An irrigation project brings hope to an entire district
An irrigation project brings hope to an entire district
The population of Miary II, district of Toliary, in the southwest of Madagascar, is hoping for a good harvest from this year with the installation of the new 6.8 km irrigation canal. This conduit will henceforth be able to irrigate 4,000 square kilometers of land covering 3 municipalities in the Toliary district.
"This is a new structure that can benefit 2,500 households and we hope for a nice crop this year", explained Soamahalay Vana, President of the association of users of the Fiherenana canal. Its role is to ensure good water management and the sustainability of infrastructures covering 4,000 square kilometers of irrigated fields.
The rural municipality of Miary II used to be a productive area but it has really suffered from the consequences of climate change through devastating floods. The Fiherenena river actually overflows its banks almost every 30 years, thus causing flooding.
Furthermore, the Fiherenana river is drying up every year and there is a real lack of water, thus making the population extremely vulnerable and weakening their adaptive capacity to the effects of climate change. This increases the high vulnerability of the local population – who is economically weak and has no productive infrastructure and no basic services.

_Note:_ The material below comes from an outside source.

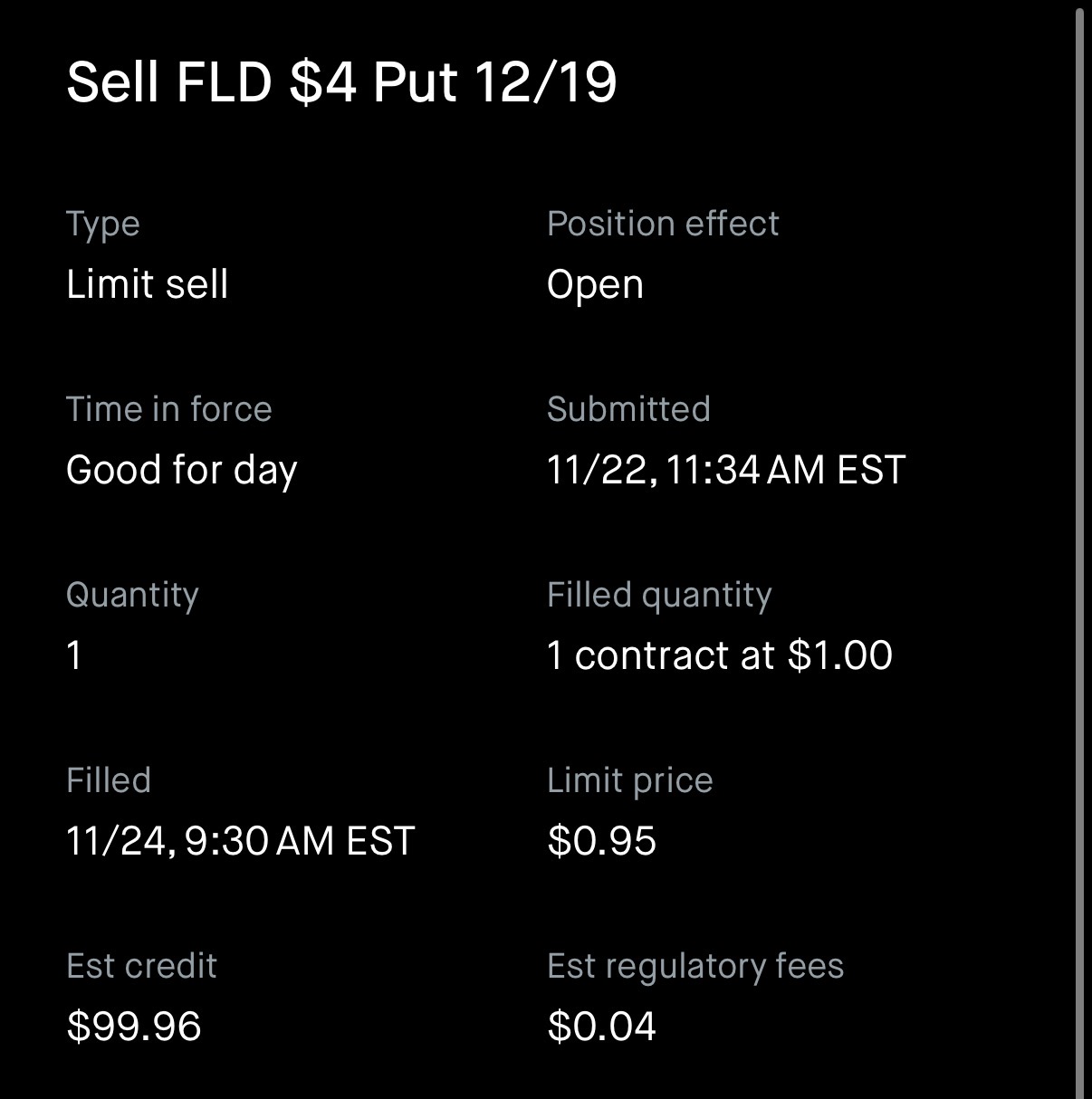This screenshot has height=1099, width=1092.
Task: Select the 11/22 11:34 AM submitted time
Action: [725, 470]
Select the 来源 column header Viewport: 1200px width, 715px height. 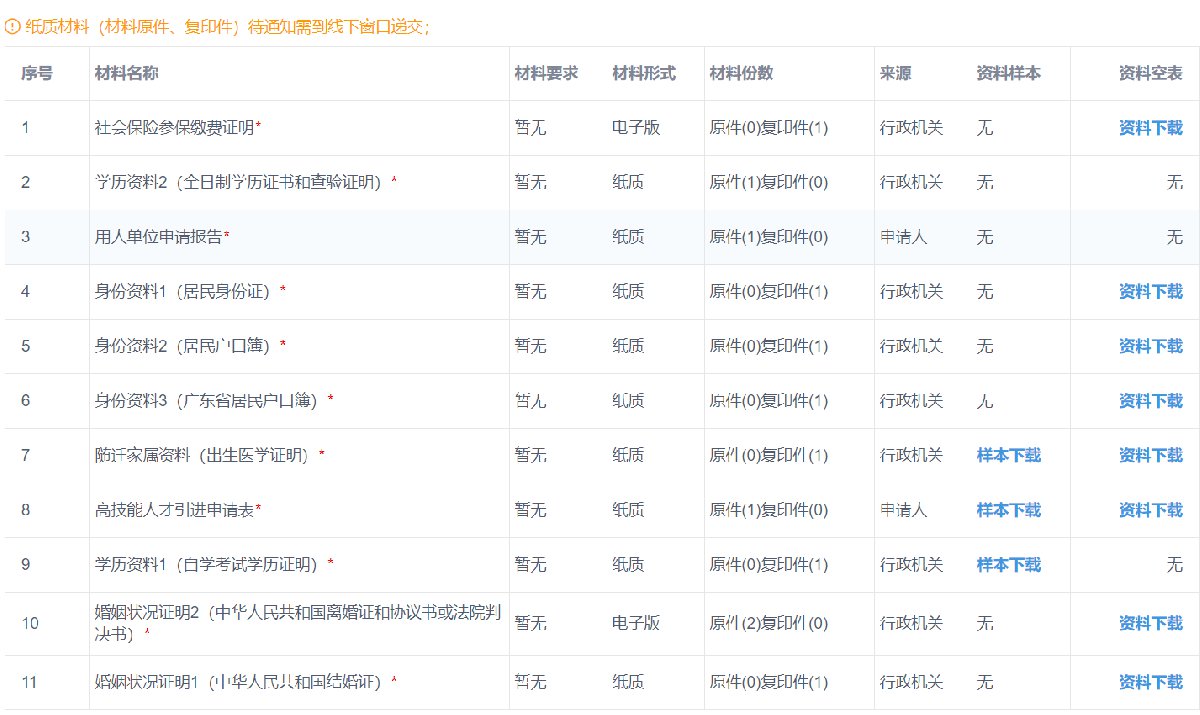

Being aware of the vulnerability of the population, UNICEF and UNDP through the Global Environment Fund have financed the rehabilitation of the irrigation canal with the establishment of a dam to strengthen the resilience of the population.
The objective of the intervention was to enhance the immediate capacity of the municipality to respond effectively to food security in order to promote better water management in the context of available rainfall and water: “We are very positive about this irrigation system,” said Soahamalay Vana. UNICEF supported the recruitment of a company and local officials as well as some stakeholders from the public and private partnership contributed thereto. In collaboration with the team from the Atsimo Andrefana Region, the company ensures the cleaning work on the 6.8km canal.
“It's heartwarming to see that our field is watered and green. Even if rice cultivation is taboo here at the level of the plain, we try to vary several cultures,” concluded Vana.
Since the rehabilitation of these infrastructures in the irrigated perimeter of Miary, the peasants could vary their cultivation: sweet potatoes, lentils, melons. They also cultivated sugar cane, cotton and artemesia.